- _About this exercise_: Having located the line with "Task: Reload the page with refresh icon", repeat it and all remaining lines of the records exactly. Pictures do not belong in the answer.

- _Extracted entries_:
* * *

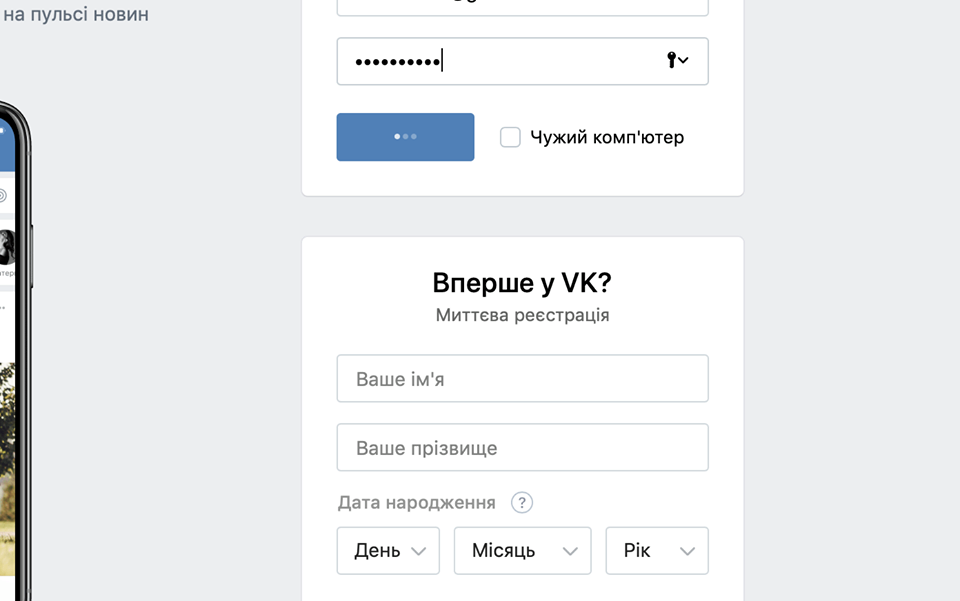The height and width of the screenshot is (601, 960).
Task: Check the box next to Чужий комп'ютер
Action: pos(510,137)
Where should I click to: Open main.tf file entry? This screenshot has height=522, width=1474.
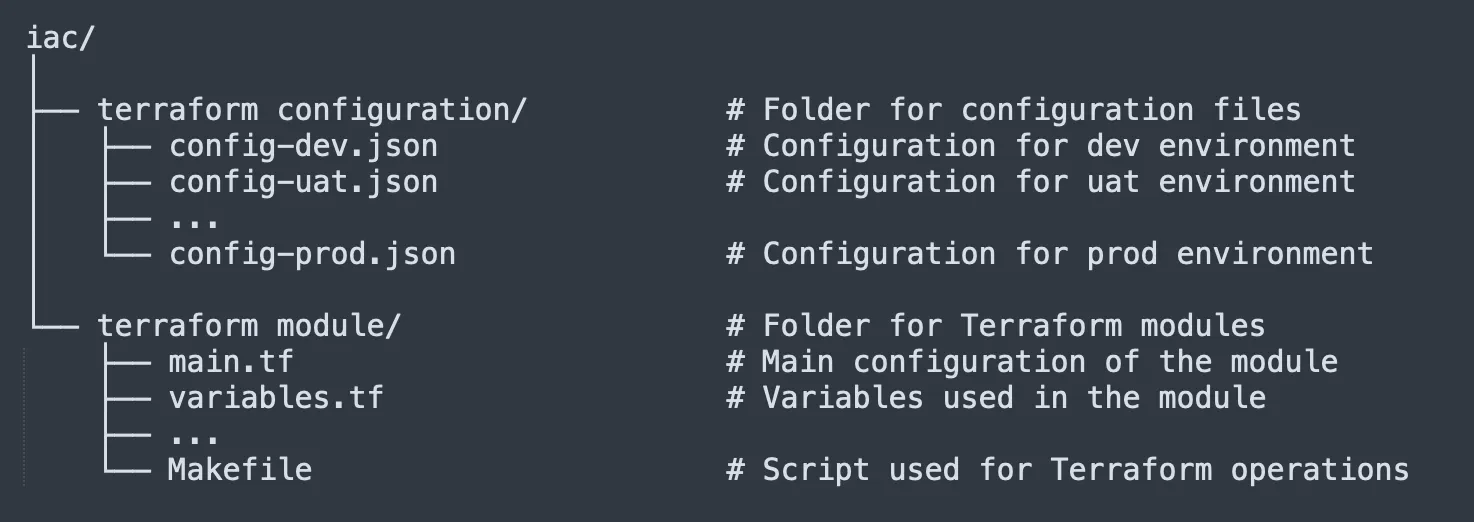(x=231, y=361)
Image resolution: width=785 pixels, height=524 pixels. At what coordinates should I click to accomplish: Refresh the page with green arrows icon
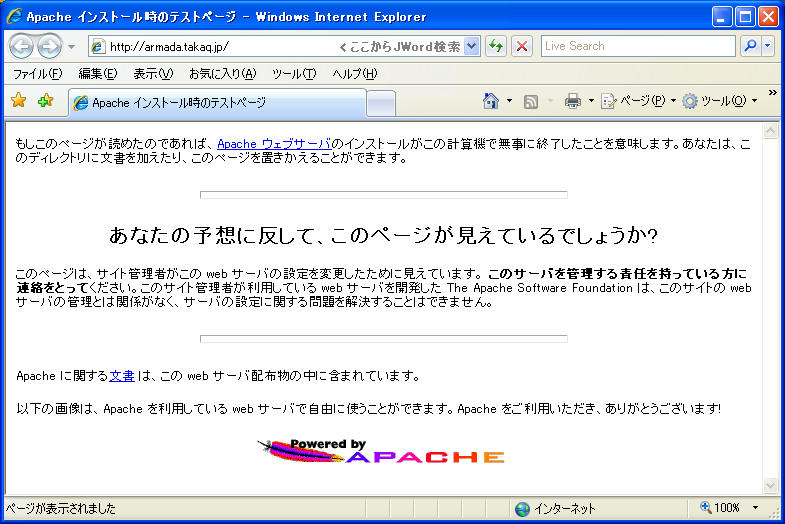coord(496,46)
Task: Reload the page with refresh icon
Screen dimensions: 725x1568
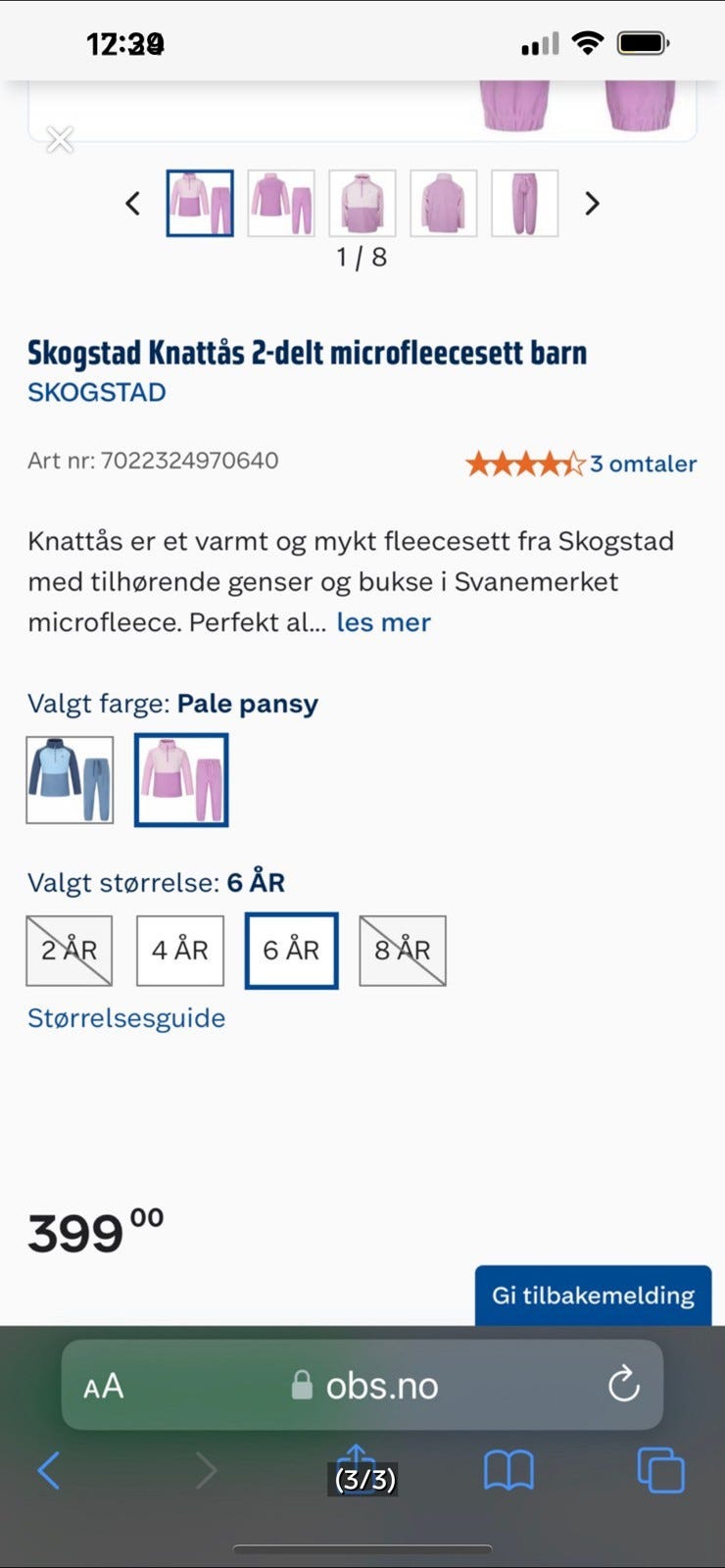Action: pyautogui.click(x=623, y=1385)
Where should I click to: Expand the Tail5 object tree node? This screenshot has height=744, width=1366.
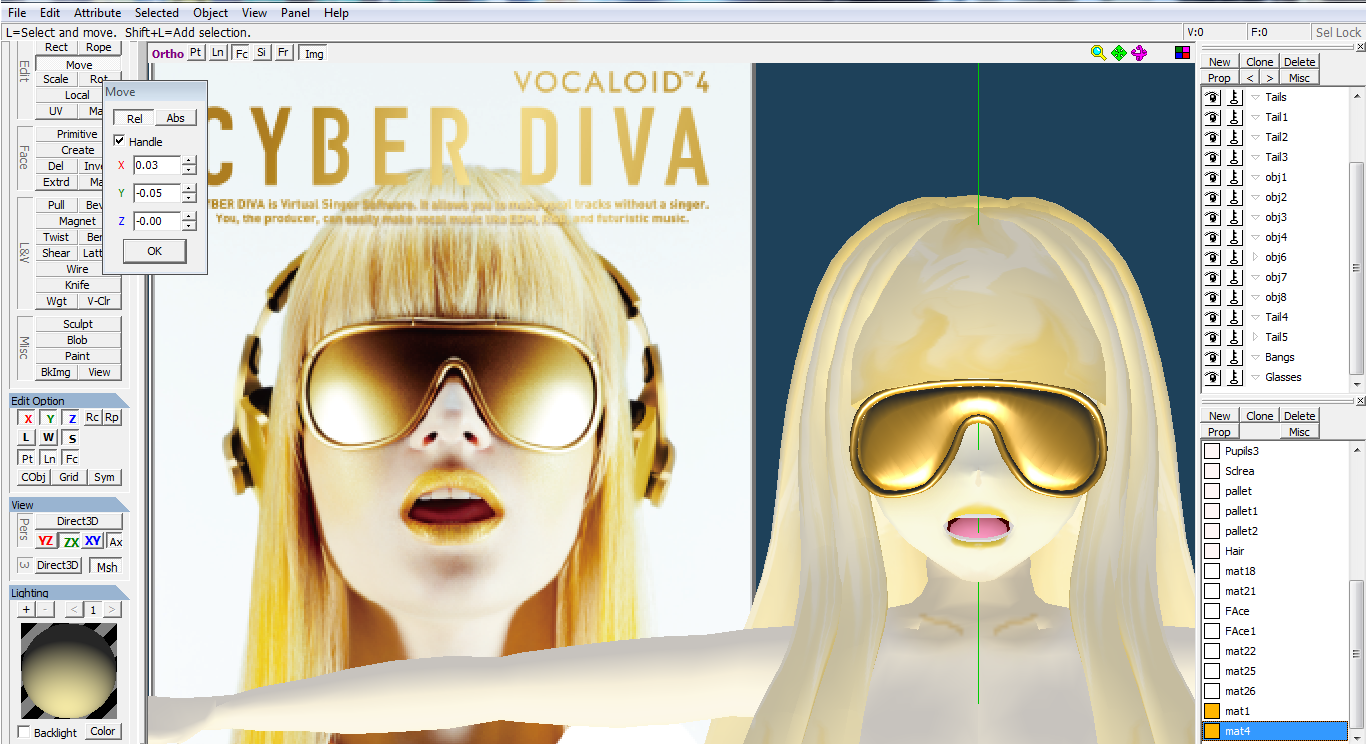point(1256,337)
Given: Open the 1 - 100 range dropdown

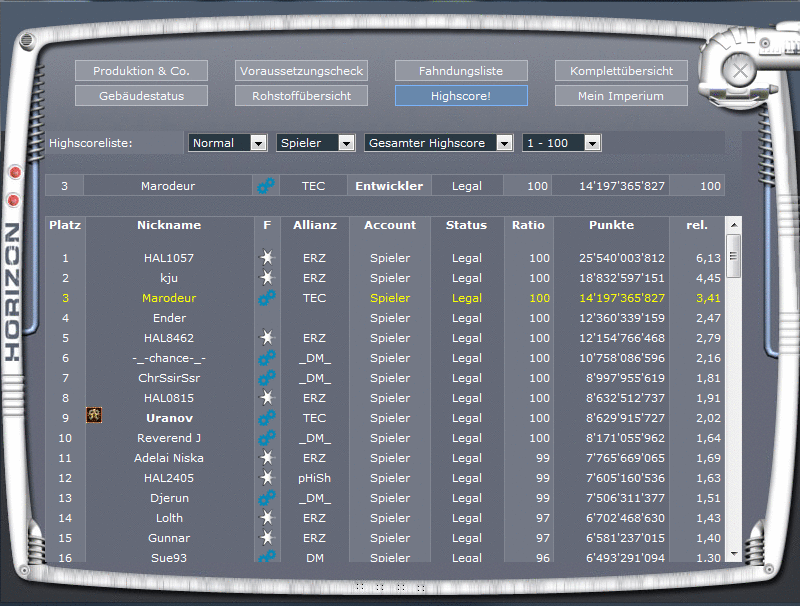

* * *

- _Finished task_:
Task: Reload the page with refresh icon
Screen dimensions: 725x1568
Action: pyautogui.click(x=623, y=1385)
Where should I click to: Expand the Tail5 object tree node? This screenshot has height=744, width=1366.
point(1256,337)
Given: Open the 1 - 100 range dropdown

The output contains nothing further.